When was the last time you listened to someone – truly listened to them – without judging, personalizing or trying to shape the other person’s thoughts to align more closely with yours?
I had a fascinating conversation with a Muslim gentleman while waiting for my car to be serviced yesterday morning. He was telling me about his experience with Ramadan this year, which apparently was much more fulfilling for him than it had been in previous years as a result of his faithful observation of the month of fasting and his prudent (and not gluttonous) breaking the fast each evening.
According to the Quran, “[T]he month of Ramadan is that in which was revealed the Quran.” As I understand it, Ramadan is considered to be the most sacred month of the Islamic calendar and is essentially a month of fasting, spiritual reflection, heightened devotion and worship. Charity is also central to Islam, and the observances kept during this sacred month also help remind Muslims of the plight and needs of those less fortunate than themselves.

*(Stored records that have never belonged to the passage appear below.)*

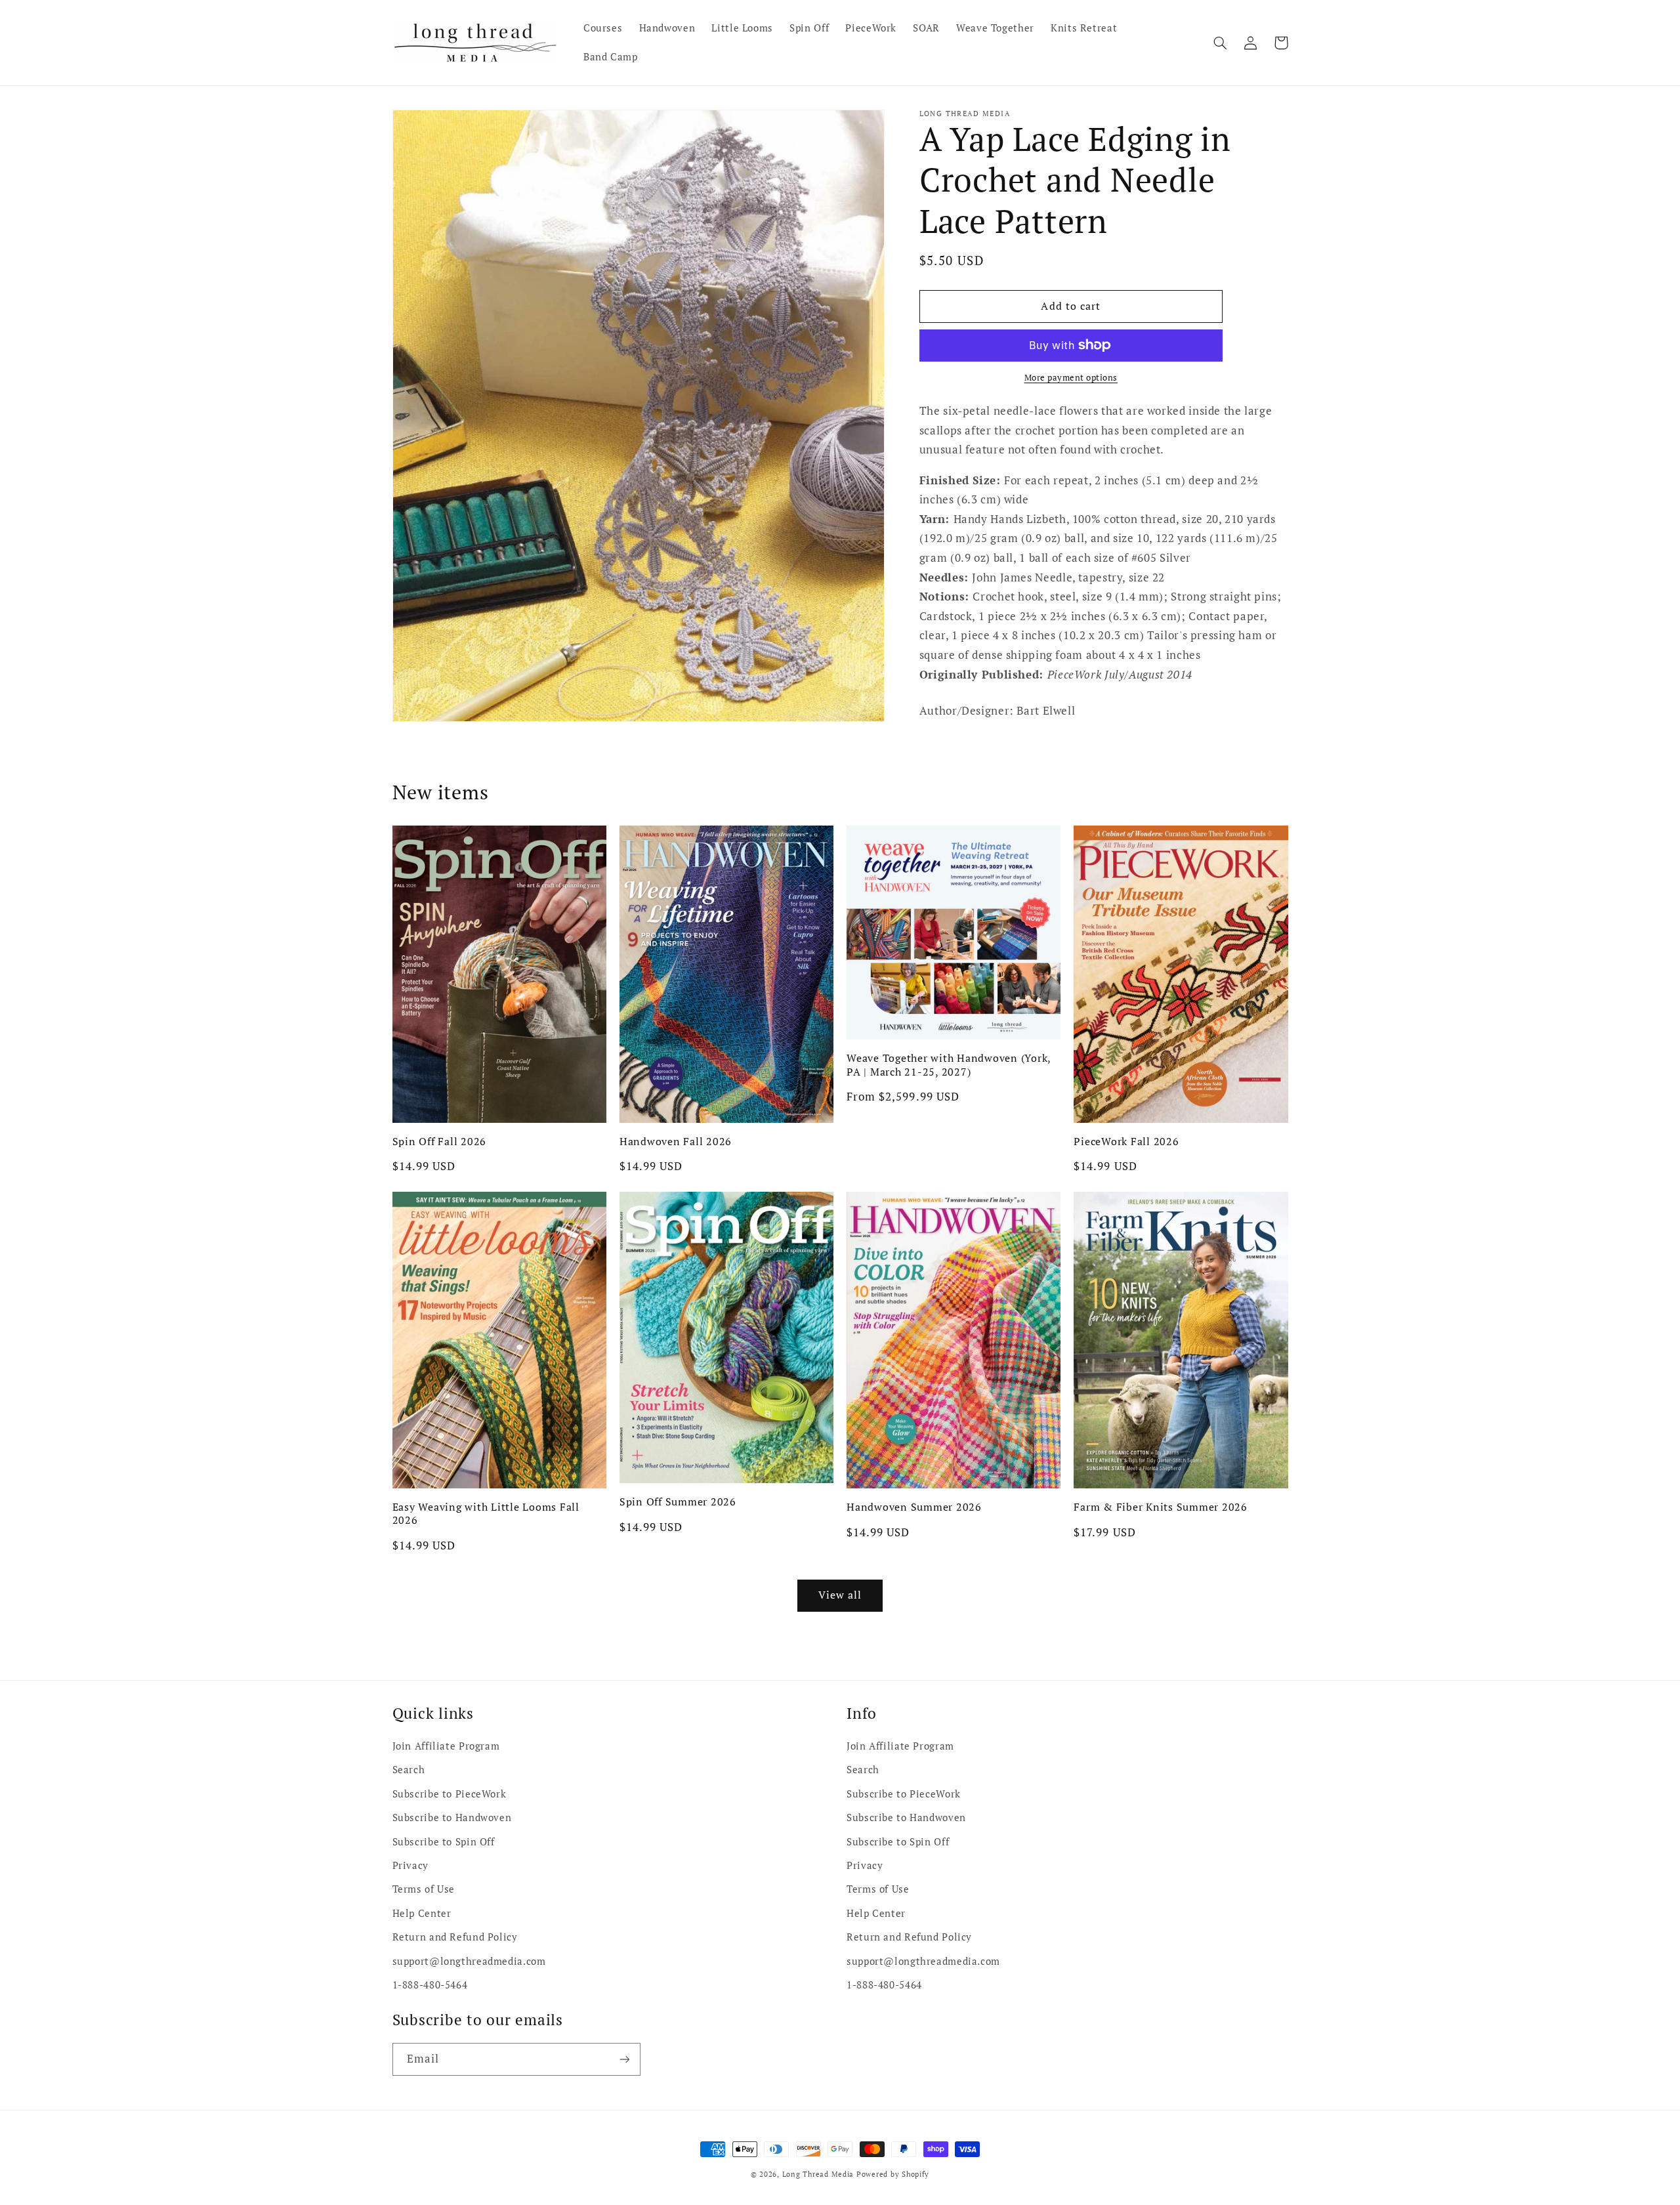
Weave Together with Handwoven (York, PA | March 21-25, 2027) (949, 1064)
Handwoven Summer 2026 (914, 1506)
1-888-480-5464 (430, 1985)
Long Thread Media (818, 2174)
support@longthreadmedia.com (469, 1961)
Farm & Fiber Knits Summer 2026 (1161, 1506)
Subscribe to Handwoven (452, 1817)
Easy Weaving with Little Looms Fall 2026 (485, 1513)
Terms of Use (423, 1889)
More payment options (1071, 377)
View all (840, 1595)
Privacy (410, 1865)
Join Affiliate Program (446, 1746)
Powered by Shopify (892, 2174)
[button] (1221, 43)
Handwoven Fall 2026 (676, 1141)
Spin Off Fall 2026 (439, 1141)
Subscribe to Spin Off (443, 1842)
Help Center (422, 1913)
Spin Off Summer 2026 (678, 1501)
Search (408, 1769)
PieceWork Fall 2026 (1126, 1141)
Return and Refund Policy (455, 1937)
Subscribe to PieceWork (449, 1794)
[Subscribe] (624, 2059)
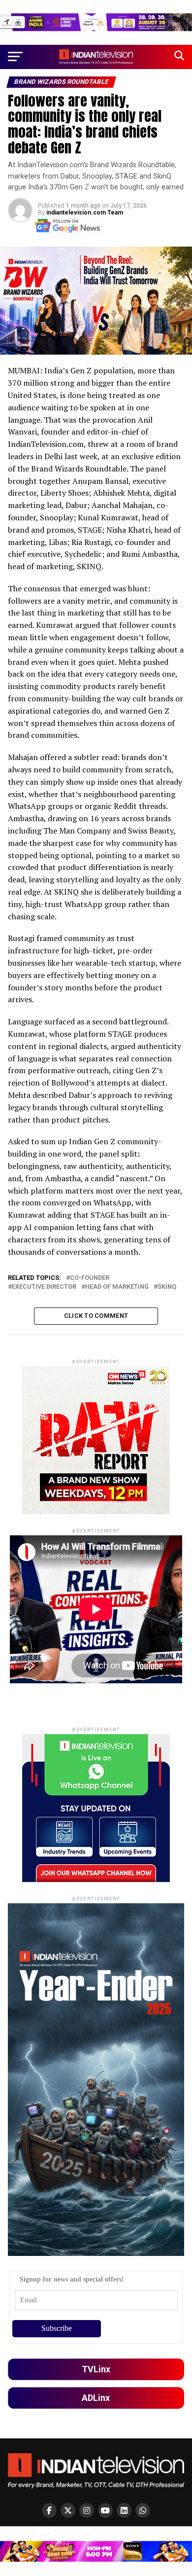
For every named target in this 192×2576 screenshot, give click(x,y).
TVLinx (96, 2369)
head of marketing (117, 1287)
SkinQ (167, 1287)
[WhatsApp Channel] (142, 2510)
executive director (44, 1287)
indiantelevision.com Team (84, 212)
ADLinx (96, 2398)
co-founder (89, 1278)
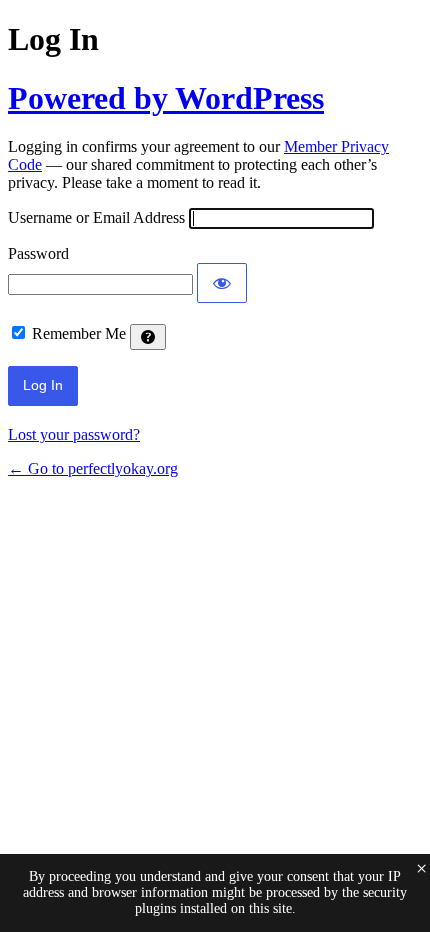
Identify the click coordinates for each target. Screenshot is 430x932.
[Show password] (222, 283)
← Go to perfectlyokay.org (93, 468)
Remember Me (79, 333)
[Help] (148, 337)
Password (38, 253)
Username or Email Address (96, 217)
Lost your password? (74, 434)
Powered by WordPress (166, 98)
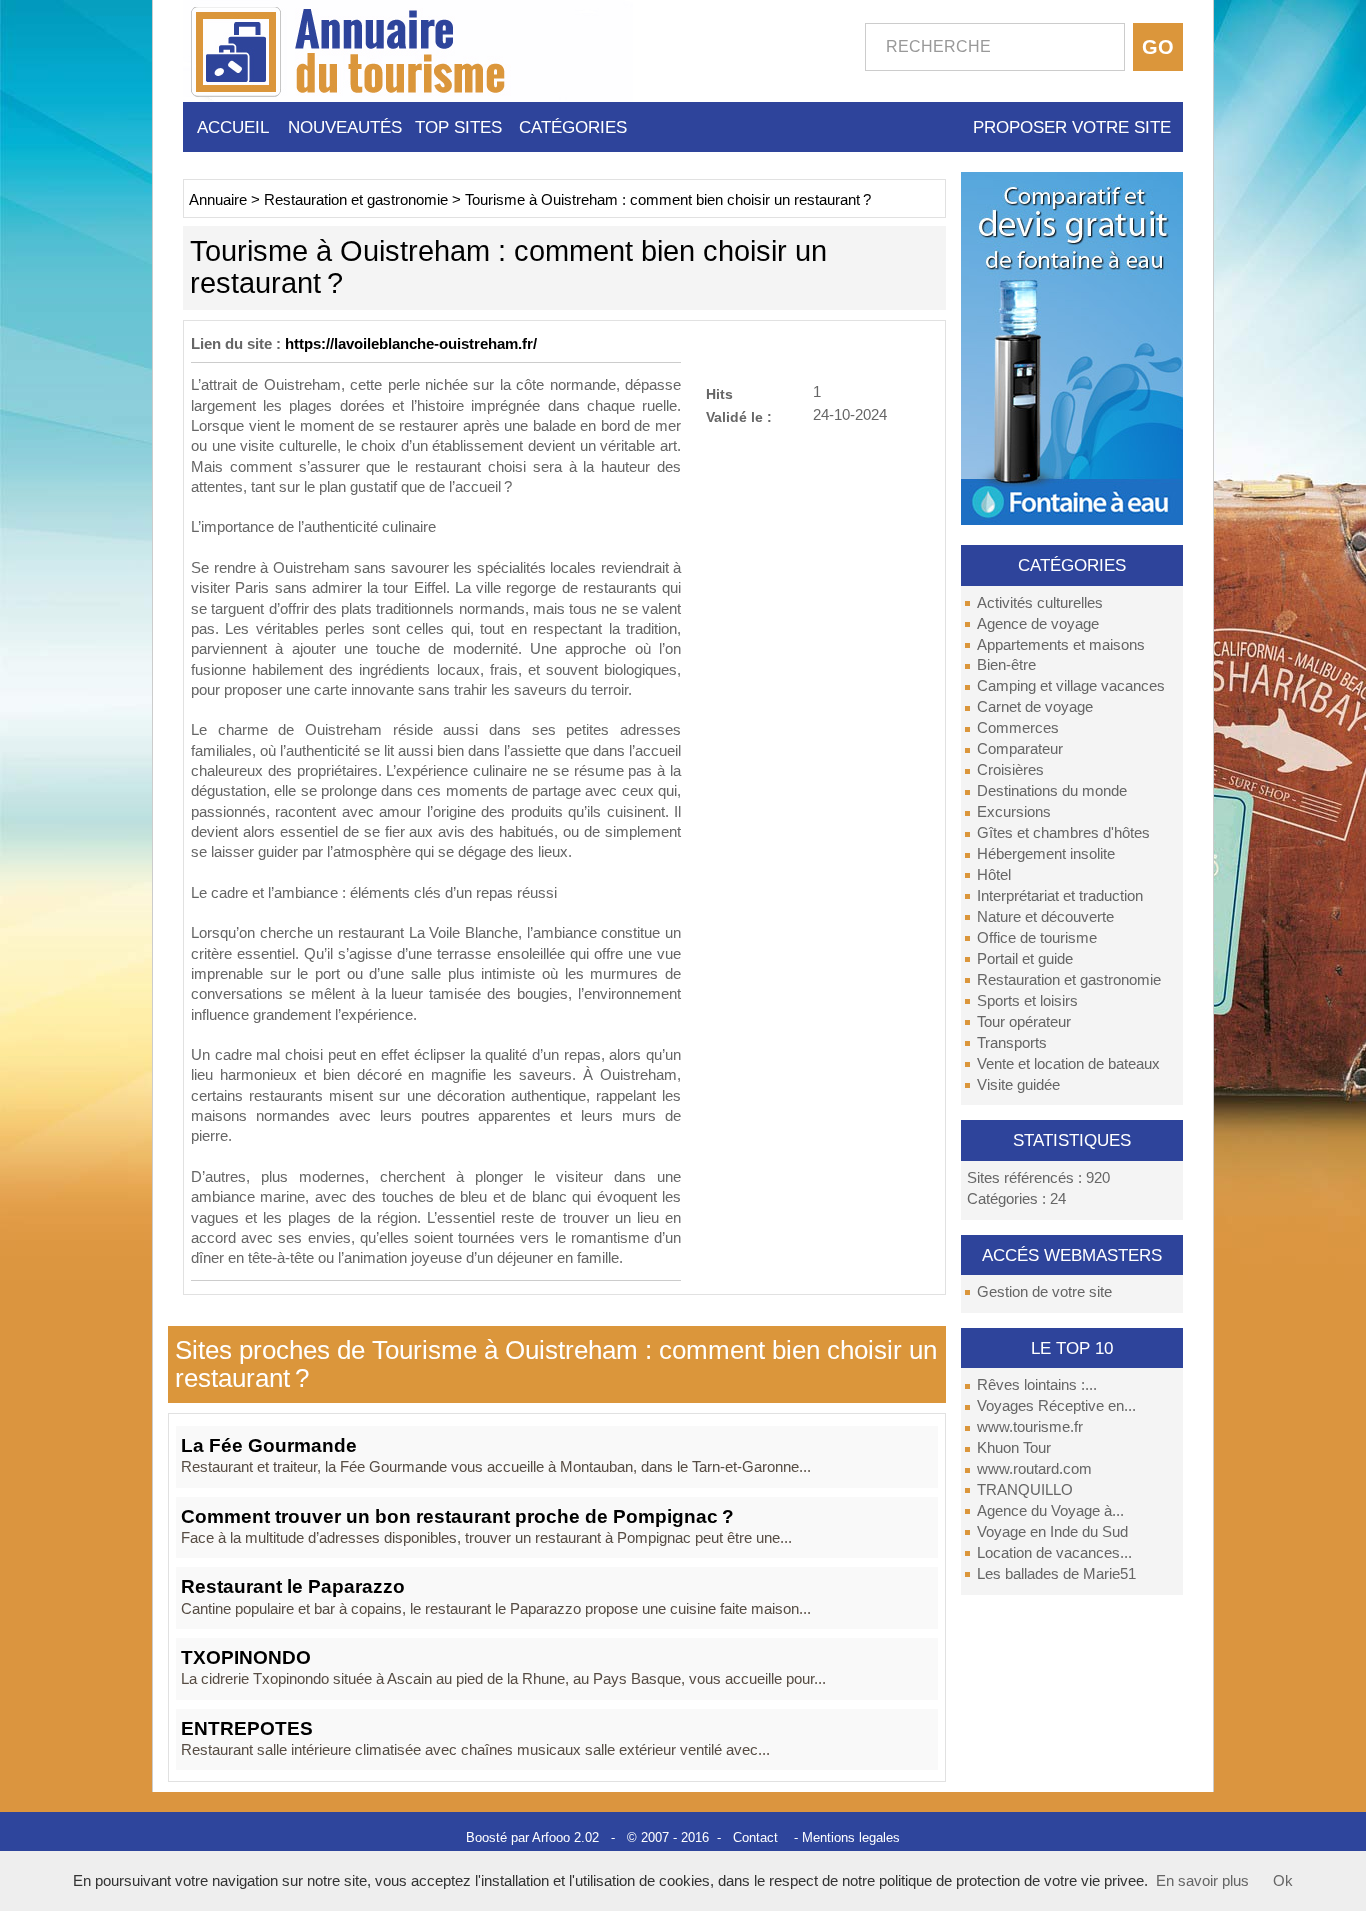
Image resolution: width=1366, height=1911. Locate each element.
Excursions (1014, 812)
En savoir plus (1202, 1881)
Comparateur (1020, 749)
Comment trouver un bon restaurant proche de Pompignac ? (457, 1516)
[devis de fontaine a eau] (1072, 347)
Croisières (1010, 770)
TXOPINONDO (246, 1657)
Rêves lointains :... (1037, 1385)
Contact (755, 1837)
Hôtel (994, 875)
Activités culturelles (1040, 603)
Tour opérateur (1024, 1022)
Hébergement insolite (1046, 854)
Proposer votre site (1072, 127)
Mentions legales (851, 1837)
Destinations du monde (1052, 791)
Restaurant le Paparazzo (293, 1586)
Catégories (573, 127)
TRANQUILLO (1025, 1490)
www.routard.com (1034, 1469)
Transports (1012, 1043)
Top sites (458, 127)
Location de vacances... (1054, 1553)
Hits (719, 393)
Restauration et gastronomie (1069, 980)
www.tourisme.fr (1030, 1427)
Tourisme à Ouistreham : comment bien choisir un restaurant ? (668, 200)
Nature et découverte (1045, 917)
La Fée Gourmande (269, 1445)
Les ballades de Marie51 (1056, 1574)
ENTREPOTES (247, 1728)
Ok (1283, 1881)
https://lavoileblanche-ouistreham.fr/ (411, 344)
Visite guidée (1018, 1085)
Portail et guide (1025, 959)
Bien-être (1006, 665)
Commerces (1018, 728)
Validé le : (739, 416)
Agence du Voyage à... (1050, 1511)
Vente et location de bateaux (1068, 1064)
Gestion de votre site (1044, 1292)
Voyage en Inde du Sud (1052, 1532)
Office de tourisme (1037, 938)
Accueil (233, 127)
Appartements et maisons (1061, 645)
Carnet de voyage (1035, 707)
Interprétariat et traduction (1060, 896)
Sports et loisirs (1027, 1001)
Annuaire (218, 200)
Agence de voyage (1038, 624)
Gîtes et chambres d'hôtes (1063, 833)
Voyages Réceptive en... (1056, 1406)
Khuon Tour (1014, 1448)
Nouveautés (345, 127)
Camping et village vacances (1071, 686)
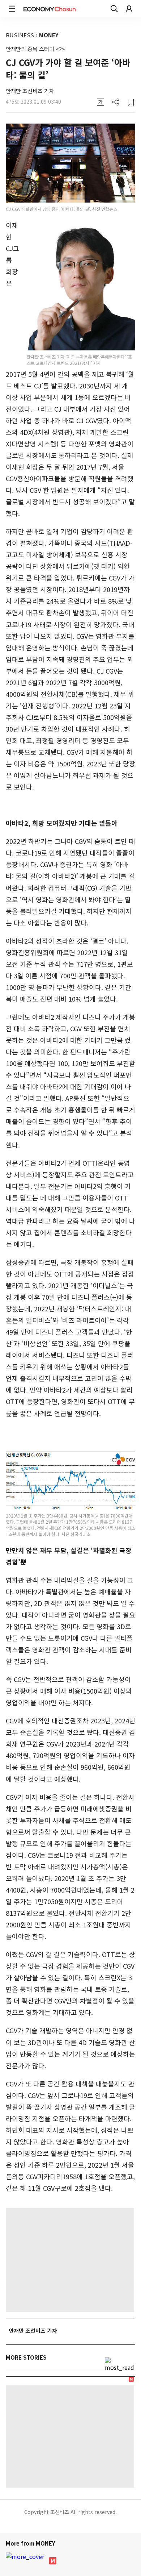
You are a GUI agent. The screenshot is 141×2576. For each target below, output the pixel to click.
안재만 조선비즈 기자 (30, 91)
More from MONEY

At any rate, this gentleman’s enthusiasm was infectious, but it occurred to me how many prejudices could have blocked the sublime and pure transference of feeling we were sharing in that moment. Had either of us let race, color or creed divide rather than connect, that moment would most surely have been lost.
It occurred to me at that moment that more important than any division is our common humanity. The body of humanity has suffered many bumps and bruises in its development through the ages and the conflicts and wars between the world’s races, religions, nations and social classes have left scars that are both painful and hard to conceal.
That said, they do not run as deep as they may seem to looking at them from above. It is not that hard to reach out to another human being, to lend him an ear and to respectfully, forgivingly and lovingly be a good listener.